Biofouling is the undesired growth of marine algae, invertebrates or other marine microorganisms on a submerged structure, primarily ship hulls but also on offshore platforms and marine renewable energy structures. Biofouling is harmful to local marine communities due to the transport of alien species to new habitats within which they may monopolise, outcompeting native species and causing changes to local ecosystems and food webs. Techniques to reduced invasions via biofouling include removal of species and additional mechanisms to protect ships such as anti-fouling paints and treatments.
The biofouling of ships is also detrimental to ship operations, increasing drag, boosting fuel requirements and reducing efficiency and can impact other structures such as tidal turbines, increasing operational and maintenance costs.
The group’s overarching aim is to ensure shipping and other maritime industries can continue to underpin trade, security and economic development with minimal environmental impact, both in the immediate and long term.
The Biofouling Management Expert Group will centre on providing a platform of knowledge exchange and technical expertise on the issues surrounding (but not limited to):
In-water cleaning of ship hulls to remove biofouling: regular cleaning reduces hull roughness, fuel consumption and consequently greenhouse gases and other harmful air emissions.
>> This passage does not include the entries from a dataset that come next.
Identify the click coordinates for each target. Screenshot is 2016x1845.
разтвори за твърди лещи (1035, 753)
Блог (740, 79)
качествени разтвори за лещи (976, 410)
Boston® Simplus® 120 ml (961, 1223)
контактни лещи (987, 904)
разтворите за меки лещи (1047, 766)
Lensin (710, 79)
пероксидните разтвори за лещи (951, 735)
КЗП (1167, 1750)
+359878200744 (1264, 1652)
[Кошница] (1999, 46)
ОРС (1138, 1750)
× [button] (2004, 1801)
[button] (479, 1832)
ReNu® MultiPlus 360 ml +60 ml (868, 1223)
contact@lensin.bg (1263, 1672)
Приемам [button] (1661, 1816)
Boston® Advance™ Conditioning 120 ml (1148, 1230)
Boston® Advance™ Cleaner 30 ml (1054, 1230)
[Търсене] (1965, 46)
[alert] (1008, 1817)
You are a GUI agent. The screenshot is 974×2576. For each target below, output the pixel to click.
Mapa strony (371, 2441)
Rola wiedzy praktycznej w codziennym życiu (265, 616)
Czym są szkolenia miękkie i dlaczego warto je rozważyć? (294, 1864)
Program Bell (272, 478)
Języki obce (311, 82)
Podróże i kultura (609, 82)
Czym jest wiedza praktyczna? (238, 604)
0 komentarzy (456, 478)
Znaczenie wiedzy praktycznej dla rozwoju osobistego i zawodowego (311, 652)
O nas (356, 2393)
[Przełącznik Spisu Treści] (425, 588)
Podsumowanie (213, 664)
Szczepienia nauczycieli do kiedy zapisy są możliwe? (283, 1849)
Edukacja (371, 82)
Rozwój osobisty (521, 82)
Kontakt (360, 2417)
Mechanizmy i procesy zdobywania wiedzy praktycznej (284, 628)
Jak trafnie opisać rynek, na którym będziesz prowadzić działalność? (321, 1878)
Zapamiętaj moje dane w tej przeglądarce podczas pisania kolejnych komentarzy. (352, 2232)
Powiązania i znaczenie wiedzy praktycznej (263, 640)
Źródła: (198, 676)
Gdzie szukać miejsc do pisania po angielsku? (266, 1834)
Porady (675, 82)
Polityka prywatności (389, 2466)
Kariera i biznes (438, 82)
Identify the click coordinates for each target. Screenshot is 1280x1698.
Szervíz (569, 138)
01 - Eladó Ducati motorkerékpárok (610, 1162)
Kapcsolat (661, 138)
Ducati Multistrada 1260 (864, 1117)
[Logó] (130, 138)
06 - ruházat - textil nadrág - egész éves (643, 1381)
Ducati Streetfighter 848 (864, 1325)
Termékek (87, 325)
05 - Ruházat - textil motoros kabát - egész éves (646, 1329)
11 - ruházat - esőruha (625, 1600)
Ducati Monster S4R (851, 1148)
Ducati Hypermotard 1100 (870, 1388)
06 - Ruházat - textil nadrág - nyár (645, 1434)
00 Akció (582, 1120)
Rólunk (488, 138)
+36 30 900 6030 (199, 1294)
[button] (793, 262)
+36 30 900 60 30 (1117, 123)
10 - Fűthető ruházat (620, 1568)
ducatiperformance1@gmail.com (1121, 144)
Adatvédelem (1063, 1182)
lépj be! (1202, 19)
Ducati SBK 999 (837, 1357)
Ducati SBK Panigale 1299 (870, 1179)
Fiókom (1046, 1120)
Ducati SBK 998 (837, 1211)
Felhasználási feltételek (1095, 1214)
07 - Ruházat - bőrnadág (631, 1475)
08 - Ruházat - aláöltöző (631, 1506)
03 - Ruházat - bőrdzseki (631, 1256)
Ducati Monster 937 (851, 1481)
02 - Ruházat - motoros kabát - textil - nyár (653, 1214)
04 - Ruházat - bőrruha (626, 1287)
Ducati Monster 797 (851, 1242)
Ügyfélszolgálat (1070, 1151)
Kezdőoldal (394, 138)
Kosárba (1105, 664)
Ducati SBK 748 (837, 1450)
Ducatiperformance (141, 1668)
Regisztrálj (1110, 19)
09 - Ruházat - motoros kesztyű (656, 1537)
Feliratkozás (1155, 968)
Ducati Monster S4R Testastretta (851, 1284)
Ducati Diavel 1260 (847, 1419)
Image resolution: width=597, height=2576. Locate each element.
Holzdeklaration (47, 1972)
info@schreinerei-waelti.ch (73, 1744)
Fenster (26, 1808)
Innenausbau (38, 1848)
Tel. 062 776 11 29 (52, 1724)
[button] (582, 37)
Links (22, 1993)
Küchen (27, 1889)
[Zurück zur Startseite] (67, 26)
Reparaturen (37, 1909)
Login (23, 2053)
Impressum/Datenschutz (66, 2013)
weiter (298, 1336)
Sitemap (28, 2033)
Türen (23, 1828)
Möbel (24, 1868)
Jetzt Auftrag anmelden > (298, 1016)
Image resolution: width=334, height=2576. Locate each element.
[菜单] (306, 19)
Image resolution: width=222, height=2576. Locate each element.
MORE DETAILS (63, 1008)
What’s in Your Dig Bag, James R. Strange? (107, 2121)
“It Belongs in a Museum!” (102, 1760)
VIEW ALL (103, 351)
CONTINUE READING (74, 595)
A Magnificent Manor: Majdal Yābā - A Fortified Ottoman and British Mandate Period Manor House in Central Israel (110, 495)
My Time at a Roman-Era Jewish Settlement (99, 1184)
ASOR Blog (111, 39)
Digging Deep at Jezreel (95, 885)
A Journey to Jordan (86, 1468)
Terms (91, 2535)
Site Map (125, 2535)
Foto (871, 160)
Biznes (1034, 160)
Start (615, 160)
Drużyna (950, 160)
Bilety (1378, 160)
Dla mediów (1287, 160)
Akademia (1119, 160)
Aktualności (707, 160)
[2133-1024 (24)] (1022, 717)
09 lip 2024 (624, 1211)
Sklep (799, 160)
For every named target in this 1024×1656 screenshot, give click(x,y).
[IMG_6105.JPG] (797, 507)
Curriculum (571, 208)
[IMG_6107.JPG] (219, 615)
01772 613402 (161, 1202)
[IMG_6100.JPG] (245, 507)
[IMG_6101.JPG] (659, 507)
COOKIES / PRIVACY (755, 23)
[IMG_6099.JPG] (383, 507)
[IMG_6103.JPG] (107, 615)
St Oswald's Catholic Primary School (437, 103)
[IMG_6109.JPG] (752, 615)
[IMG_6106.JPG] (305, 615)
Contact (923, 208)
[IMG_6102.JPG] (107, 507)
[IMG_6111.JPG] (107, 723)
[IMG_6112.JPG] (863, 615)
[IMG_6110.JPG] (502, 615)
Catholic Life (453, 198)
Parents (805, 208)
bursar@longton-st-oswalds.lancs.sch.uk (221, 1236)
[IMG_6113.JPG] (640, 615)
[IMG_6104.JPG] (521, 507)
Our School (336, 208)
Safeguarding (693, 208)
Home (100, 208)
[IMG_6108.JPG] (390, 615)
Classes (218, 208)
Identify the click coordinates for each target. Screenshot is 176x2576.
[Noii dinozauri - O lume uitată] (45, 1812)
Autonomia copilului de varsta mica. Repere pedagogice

However, there is concern that uncontrolled in-water cleaning will cause both chemical contamination from anti-fouling biocides and the release of propagules of potentially invasive species;
Relative merits of biocidal and biocide-free fouling control coatings for preventing atmospheric, biological and chemical contamination and environmental harm: Do non-toxic coatings adequately prevent biofouling attachment on all vessels? Do they increase the risk of invasive species transfer? What risks do antifouling biocides pose?
Regulatory scrutiny of new and existing fouling control coatings and antifouling biocides: Is it appropriate/adequate/overly zealous? What uniformity is there in regulations and requirements between states/jurisdictions?
Are voluntary guidelines for the management of ship biofouling sufficient to minimise invasive marine species translocation risk, or are more stringent biofouling standards and compliance regulations necessary for ships entering regional ports and harbours? If the latter, what are the practical options for the regulatory mechanism and monitoring of compliance?
The current and future maritime landscape and how it relates to recent and proposed legislative changes (e.g. ANZECC In-water Cleaning Guidelines, Biofouling Management Guidelines, Marine Reserves Network Proposal)
How to address the increasingly urgent need of vessel operators to find a balance between improved vessel fuel efficiency (through hull husbandry techniques), reduced maintenance costs, effective biosecurity risk mitigation and compliance with more stringent environmental regulation.
Identify knowledge and policy gaps that are hindering the realisation of effective biofouling management strategies.